Dataset entries:
______
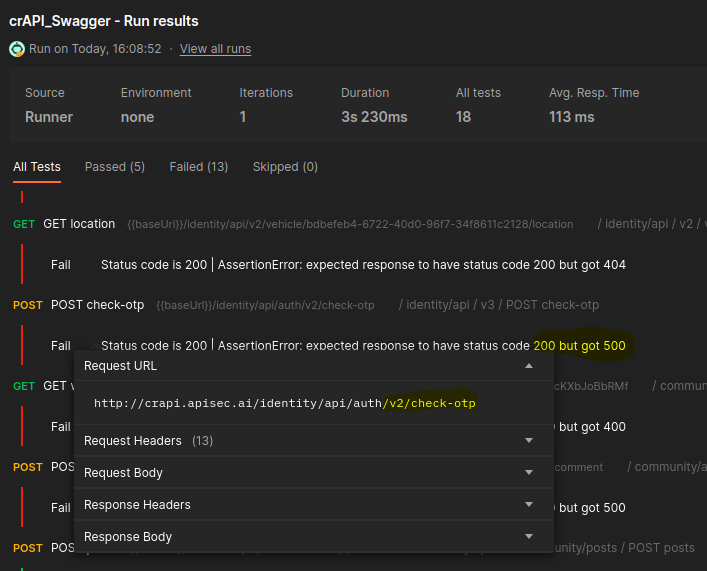The height and width of the screenshot is (571, 707).
Task: Expand the Response Body section
Action: coord(528,536)
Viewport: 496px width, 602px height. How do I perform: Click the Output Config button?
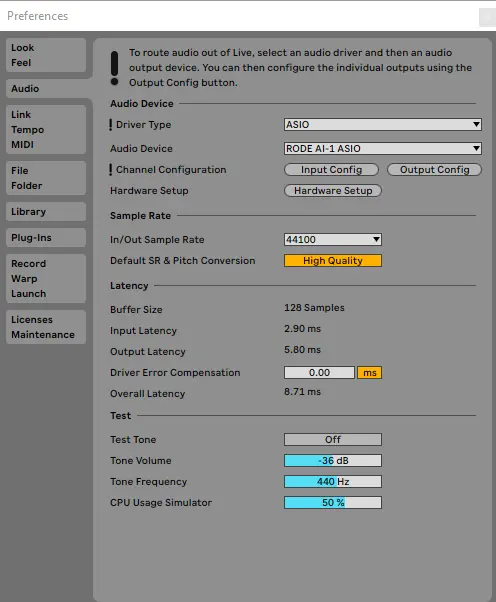(435, 170)
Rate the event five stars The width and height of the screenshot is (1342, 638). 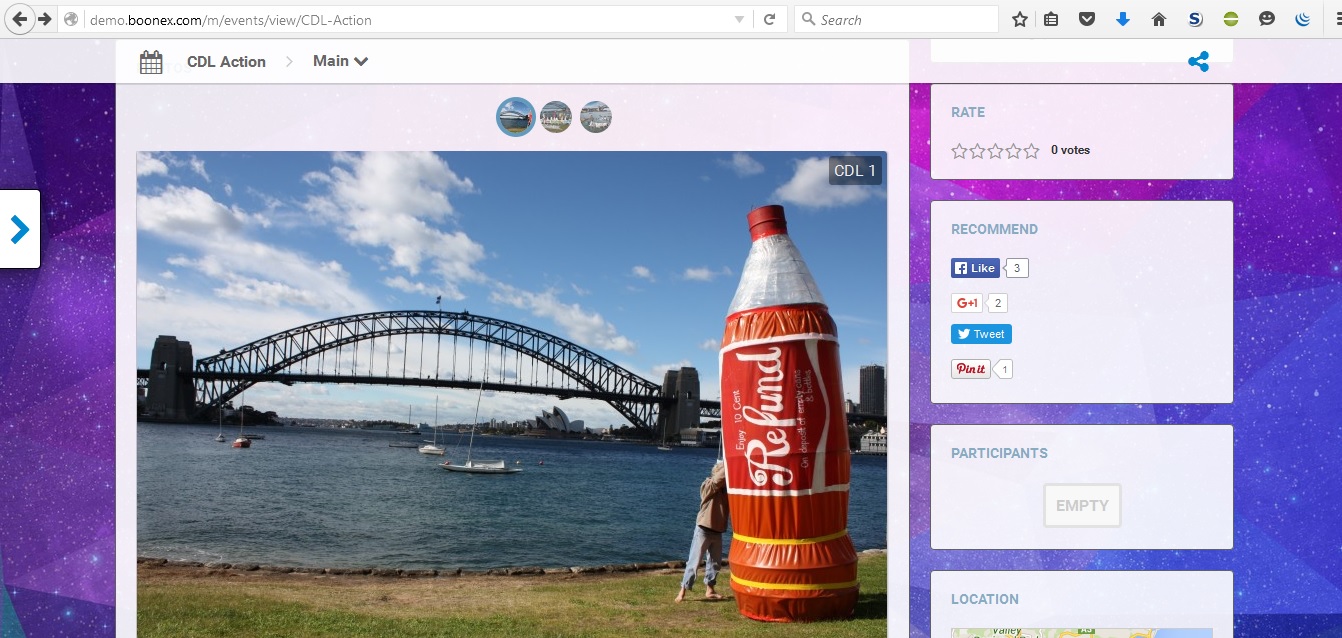tap(1031, 151)
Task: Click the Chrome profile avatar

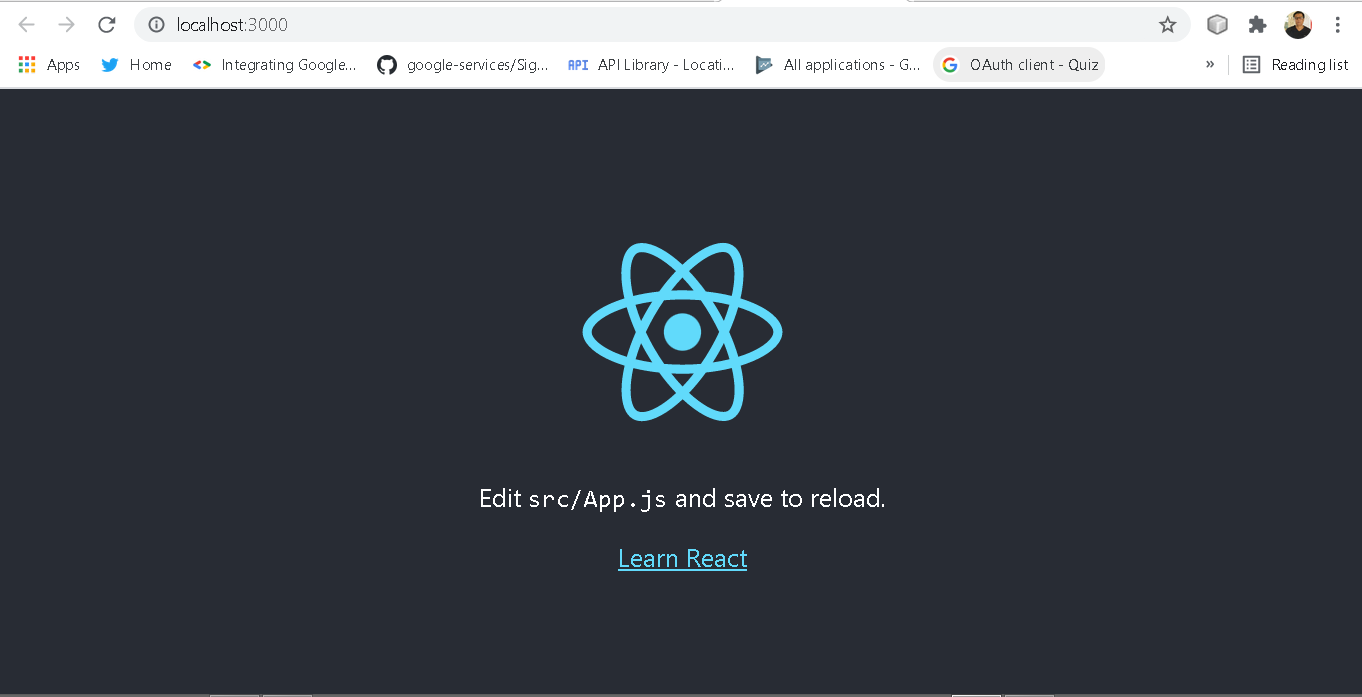Action: tap(1298, 24)
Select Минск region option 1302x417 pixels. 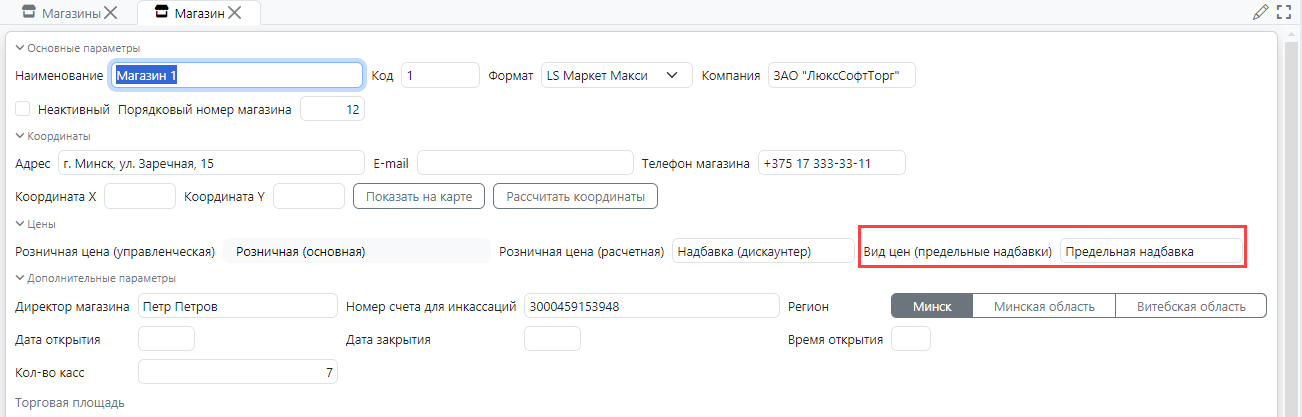click(x=931, y=306)
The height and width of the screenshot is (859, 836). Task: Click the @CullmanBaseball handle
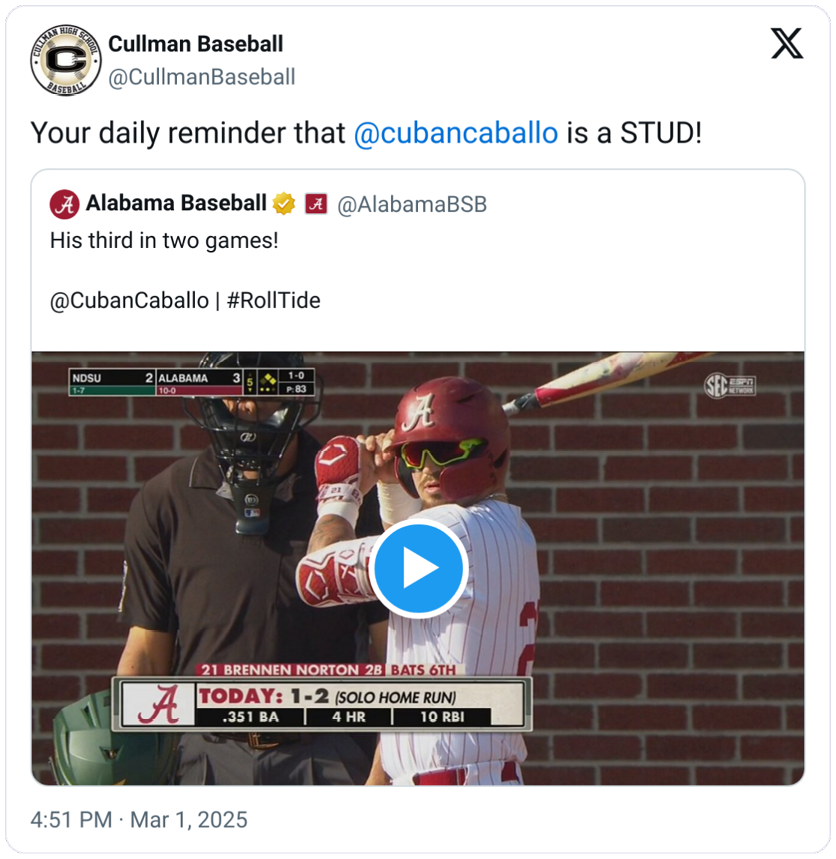tap(202, 77)
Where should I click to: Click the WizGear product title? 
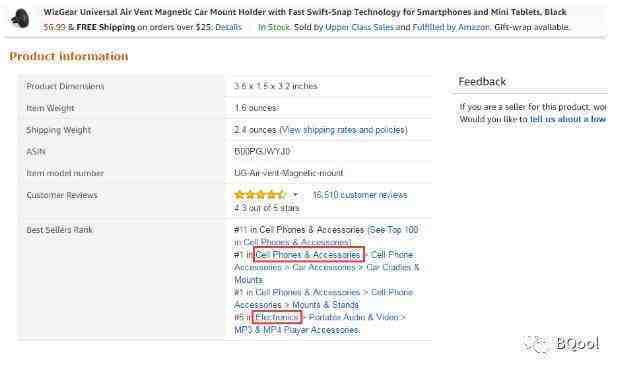305,12
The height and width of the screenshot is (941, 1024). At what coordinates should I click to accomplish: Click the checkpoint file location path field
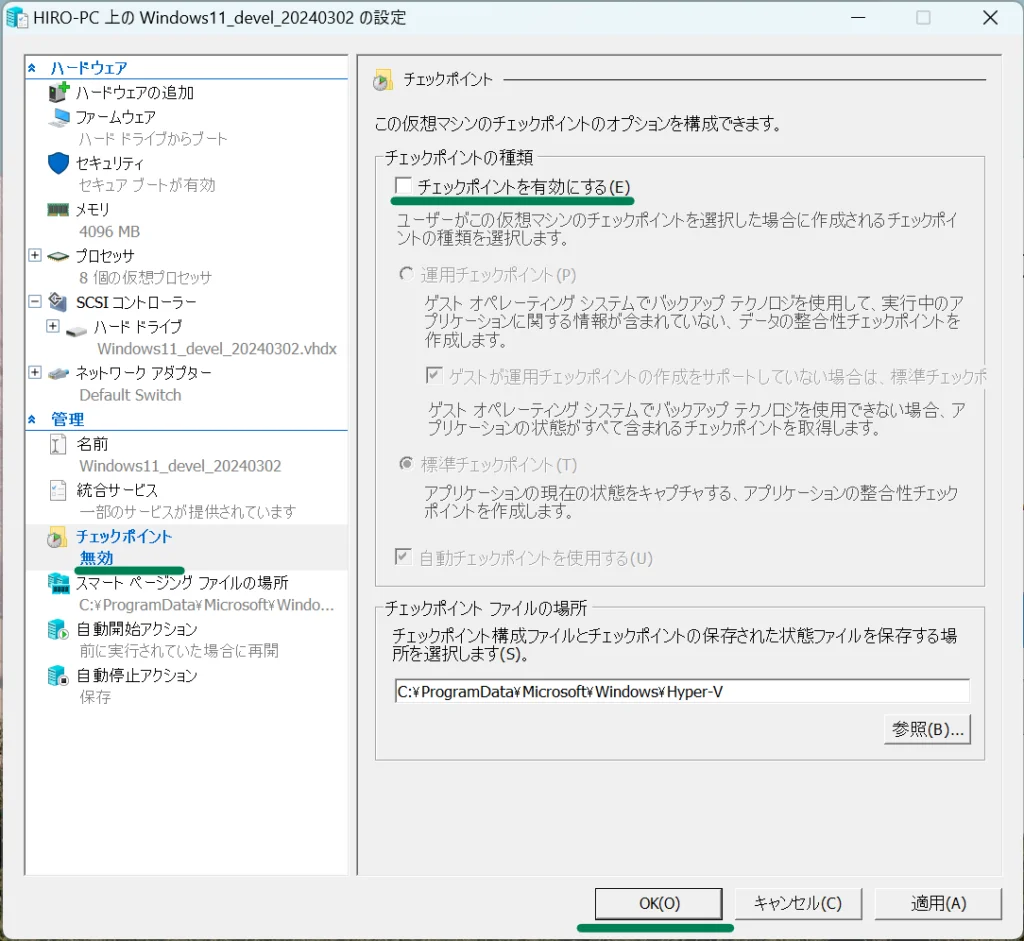coord(681,691)
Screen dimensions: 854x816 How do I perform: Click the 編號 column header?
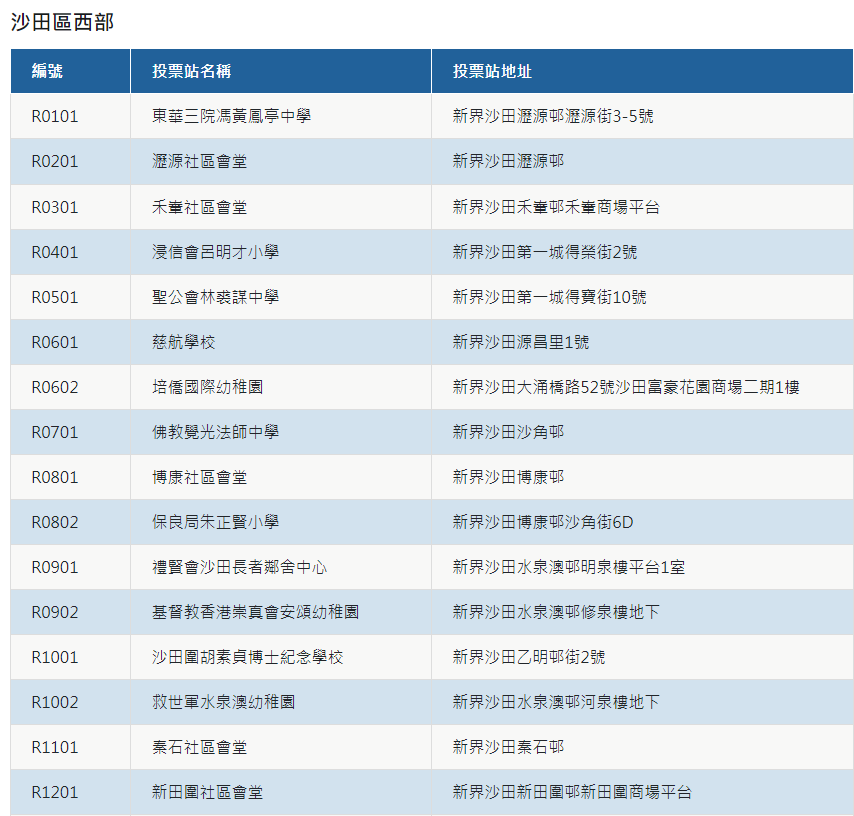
______
▶ _REQUIRED ACTION_
Where the line containing "The height and width of the screenshot is (941, 1024)." appears in the data above, begin there and output every line through the last, exactly and without pictures.

▶ _ANSWER SPACE_
The height and width of the screenshot is (941, 1024). At what coordinates should I click to accomplish: Click the checkpoint file location path field
coord(681,691)
Screen dimensions: 854x816 How do I perform: Click the 編號 column header?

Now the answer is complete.